Vascepa worked but full results expose that we don’t know why

A few thoughts
nejm.org/doi/pdf/10.105…
Difference between 2 groups (Vascepa and mineral oil placebo) in plasma TG was ~40mg/dl and non-HDL-C was ~15.5 mg/dl

But, lipid difference does not explain the 25% RRR

A 15.5 mg/dl delta in non-HDL-C would be expected to alter CVD by only about 10%

👇🏽
nejm.org/doi/full/10.10…
Could it be the antithrombotic or the antiarrhythmic effects

lots of in vitro evidence for these effects
but also some human evidence from this trial

higher bleeding rate in those Rx with Vascepa
lower rate of CV death

jamanetwork.com/journals/jama/…
But, of ~16 mg/dl difference in non-HDL-C between Rx & mineral oil placebo arm:

*4mg due to lowering in Vascepa arm
*12 due to INCREASE non-HDL-C in mineral oil arm
Could placebo increase have led to harm that accentuated the benefit of Vascepa?

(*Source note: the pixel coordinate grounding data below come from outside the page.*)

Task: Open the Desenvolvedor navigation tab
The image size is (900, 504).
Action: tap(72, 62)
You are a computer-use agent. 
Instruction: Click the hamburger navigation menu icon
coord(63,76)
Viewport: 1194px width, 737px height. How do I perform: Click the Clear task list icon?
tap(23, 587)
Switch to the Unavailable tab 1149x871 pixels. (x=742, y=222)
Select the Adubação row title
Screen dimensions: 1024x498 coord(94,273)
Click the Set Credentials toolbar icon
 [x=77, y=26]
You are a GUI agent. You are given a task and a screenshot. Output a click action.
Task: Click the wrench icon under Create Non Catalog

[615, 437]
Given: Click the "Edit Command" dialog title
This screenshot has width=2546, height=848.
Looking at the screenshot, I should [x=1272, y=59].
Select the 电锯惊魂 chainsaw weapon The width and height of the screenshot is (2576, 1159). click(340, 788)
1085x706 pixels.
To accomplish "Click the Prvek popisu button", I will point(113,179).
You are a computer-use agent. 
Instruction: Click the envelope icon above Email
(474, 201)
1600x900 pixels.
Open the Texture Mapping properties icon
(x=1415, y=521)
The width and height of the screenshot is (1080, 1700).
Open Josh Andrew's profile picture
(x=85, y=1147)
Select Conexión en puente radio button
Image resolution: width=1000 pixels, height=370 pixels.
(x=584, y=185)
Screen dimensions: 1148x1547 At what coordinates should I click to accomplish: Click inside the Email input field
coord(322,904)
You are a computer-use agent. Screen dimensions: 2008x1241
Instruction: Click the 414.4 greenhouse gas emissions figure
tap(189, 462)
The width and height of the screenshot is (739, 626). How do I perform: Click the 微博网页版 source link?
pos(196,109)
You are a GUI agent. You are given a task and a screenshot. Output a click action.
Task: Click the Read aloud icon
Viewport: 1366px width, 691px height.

From a quantitative analysis, NO (a 12 mg/dl increase in non-HDL-C would explain about 7% RRR)

IMO, the placebo increase doesn’t compromise the integrity of the trial result
Take home:

Vascepa worked but we don’t know why:

most likely a mix of TG-lowering,
antithrombotic,
anti arrhythmic
(and cannot rule out trial issue of LDL rise in placebo)
Should secondary prevention patients with optimal LDL on statin but TG>150 be considered Vascepa?

YES, a reasonable option for patients

But, would love to see confirmation in a second trial
Also, Supplementary Table 4 merits a close review for the Y1 effects on biomarkers in Vascepa and in the mineral oil placebo arms

nejm.org/doi/full/10.10…
Audience @American_Heart late breaker quite convinced by REDUCE-IT results.
By the way, chatting with Rory Collins about REDUCE-IT. His thoughts on trial issues:

1. didn’t seem too bothered by the rise lipids in placebo (he attributed to regression to mean +- mineral oil)

2. seemed super impressed by effect size (25% RRR)
What are implications of REDUCE-IT for triglyceride-rich lipoprotein hypothesis?

1. Benefit of Vascepa not proportional to TG change

2. Benefit of Vascepa did not vary by baseline or achieved TG

So, REDUCE-IT data do not clearly speak to TRL hypothesis
By the way, since the benefit of Vascepa did not vary by baseline TG or achieved TG,

should this medicine be tested in all-comers with ASCVD (without a high TG entry criteria)?